PARIS, May 18 – Formula One giants Ferrari will move up a gear in their bid to stop the introduction of a controversial budget cap when they request an injunction against the FIA's plans at a top Paris court on Tuesday.Representatives of world motor sport’s governing body, the FIA, will appear alongside Ferrari here at the ‘Tribunal de Grande Instance’ – whose equivalent in England would be a Crown Court and which is presided over by three judges.
As a response to the global financial downturn which has ensured that F1 must rein in its expenditure, FIA wants a 40 million pounds (44.8 million euros) budget cap for each team as of 2010.
Ferrari are one of four teams who have threatened to withdraw at the end of this season unless fundamental revisions are made to the new regulations. They fear it would create a two-tier world championship.
Emmanuel Gaillard, one of Ferrari’s lawyers, said Ferrari had no choice in seeking the injunction because the FIA is demanding teams to register for next season between May 22 and 29 runs – which Ferrari claim runs contrary to earlier pledges made by the FIA.
"Teams have to register (for next season) between May 22 and 29, and must therefore accept the new regulations. Yet, this rule runs totally contrary to the pledges that have been made to Ferrari in the past.
"It leaves us with no choice," Gaillard told AFP.

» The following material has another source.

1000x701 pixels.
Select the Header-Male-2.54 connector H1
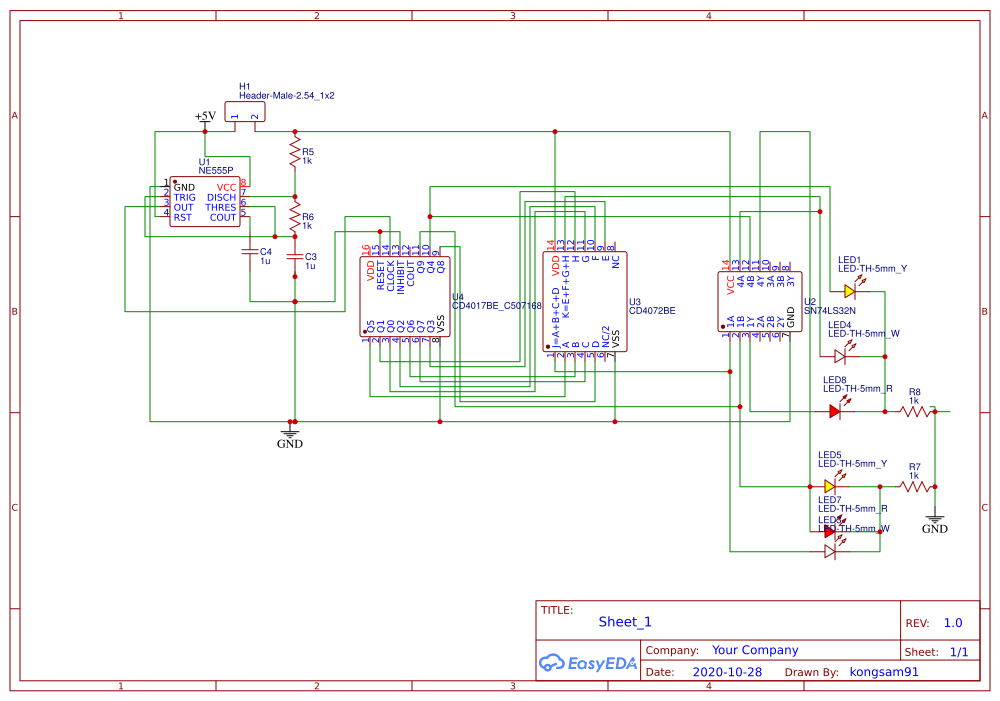click(x=243, y=110)
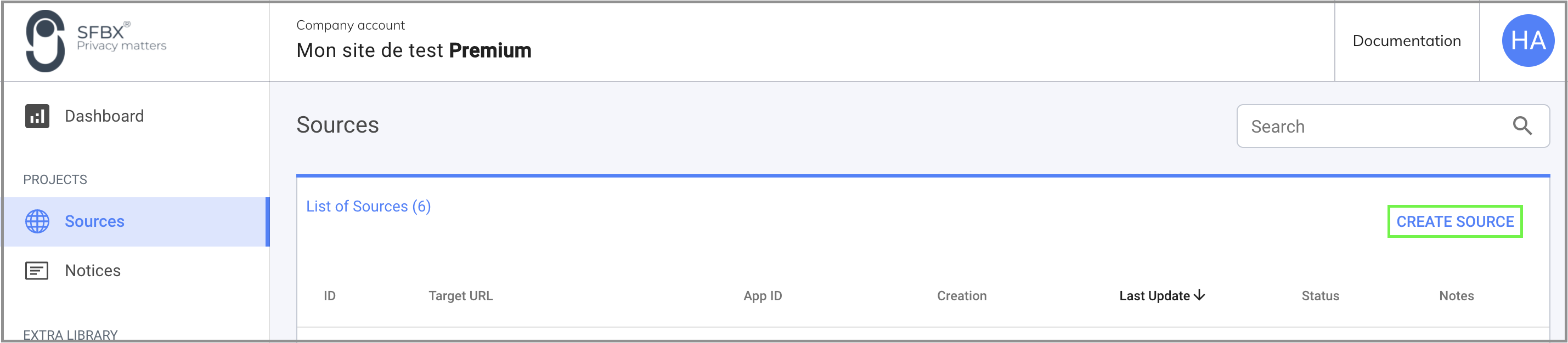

FIA president Max Mosley revealed Ferrari intentions to request an injunction last Friday following a meeting in London designed to try and find a solution to the impasse.
At the end of the meeting no solution was agreed, with teams leaving to discuss alternatives.
"It was a friendly meeting but the teams have gone off to see if they can come up with something better than the cost cap," Mosley said.
A decision Tuesday in favour of Ferrari could be disastrous for the FIA which, thanks to the new regulations, is already attracting interest from several smaller teams (Lola, USF1, Prodrive) keen on joining the championship.
A decision in favour of the FIA, however, could lead to some of Formula One’s big guns carrying out threats to leave the sport.